PAGE TEXT:
Cineplex lauds ‘successful’ convertibles sale; proceeds pay bank debt

By Devika Patel

Knoxville, Tenn., Aug. 14 – Cineplex Inc. said its July C$275 million sale of convertibles was “successful,” with its proceeds going to pay down bank debt.

Management is now comfortable with the company’s financial position and as of Friday the company had reopened 80% of its theaters.

“We took meaningful actions to provide further financial stability throughout the recovery period and to ensure that our long-term liquidity needs were met,” president and chief executive officer Ellis Jacob said on the company’s second quarter ended June 30 earnings conference call on Friday.

“This included obtaining relief from certain financial covenants under our credit facility and securing additional financing in the form of convertible unsecured subordinated debentures, issued subsequent to quarter end,” Jacob said.

The “successful” convertibles sale, with the greenshoe fully exercised, satisfied the condition under the company’s credit agreement amendment that Cineplex negotiated on June 29, which required the company to raise C$250 million of new financing by Aug. 31, of which C$100 million would be used to make a permanent repayment of the credit facilities.

“The convertible debenture offering was announced on July 7,” chief financial officer Gord Nelson said on the call.

“[It] was successful, with the full over-allotment option being exercised.

“Total proceeds, net of commissions, was approximately $305 million and was used to pay down the existing credit facility, with $100 million being a permanent paydown,” Nelson said.

Covid-19 had a significant effect on the second quarter’s results, with locations closed for almost all of the period.

“Like so many other businesses in Canada and around the world, as a direct result of the global pandemic, our locations were closed for almost the entire second quarter, only beginning to reopen in select markets during the last few weeks of June where it was deemed safe to do so,” Jacob said.

“Our second quarter results were severely impacted by Covid-19, resulting in substantial decreases when compared to last year.

“Beginning in mid-March and continuing throughout the second quarter, we remained laser-focused on significantly reducing operating costs and capital expenditures,” Jacob said.

“During the quarter, we significantly reduced operating costs and capital expenditures and worked with our landlords to abate and defer rents,” Jacob stated in a Friday press release.

Despite the hardships of the pandemic, management is now pleased with the company’s financial position and the company has reopened most of its theaters.

“We have taken a number of significant steps during Q2 to manage our costs and improve our liquidity position and balance sheet,” Nelson said.

“Despite the current environment, we feel very comfortable with where we have positioned the company today,” Nelson said.

“I’m pleased to share that, as of today, we have reopened over 80% of our theater circuit,” Jacob said.

On July 8, Cineplex priced C$275 million of 5.75% five-year convertible subordinated debentures with a greenshoe of C$41.25 million.

On July 20, underwriters for the sale exercised the over-allotment option in full, increasing the issue to C$316.25 million.

The convertibles have a conversion price of C$10.94 and a conversion ratio of 91.4077 shares per note.

The notes are non-callable until Sept. 30, 2023 and then subject to a 125% hurdle.

Scotiabank led the syndicate of underwriters that included BMO Capital Markets, RBC Capital Markets, CIBC Capital Markets, National Bank Financial Inc. and TD Securities Inc. for the offering, which was marketed via short-form prospectus in each of the provinces in Canada.

Net proceeds were earmarked for repaying debt under the company’s credit facilities.

Cineplex is a Toronto-based entertainment and media company.

TASK GOAL:
Please answer these questions from the Cineplex article:
1. By what date did the credit agreement amendment require the company to raise C$250 million of new financing?
2. What is the conversion price of the convertibles?
3. Which bank led the syndicate of underwriters for the offering?

SOURCE MATERIAL:

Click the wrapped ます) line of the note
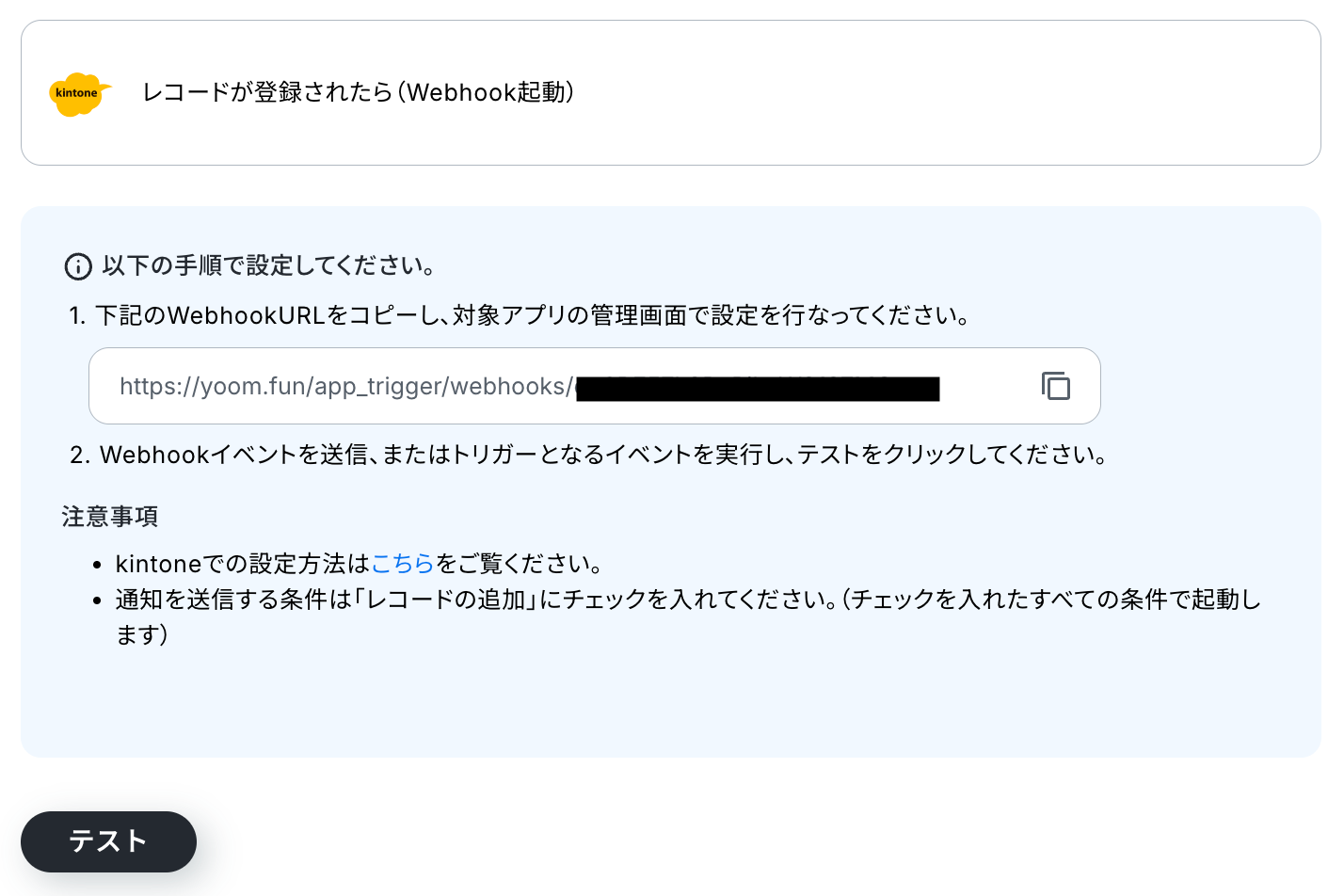 coord(142,635)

SOLUTION FOR THIS TASK:
1. Aug. 31
2. C$10.94
3. Scotiabank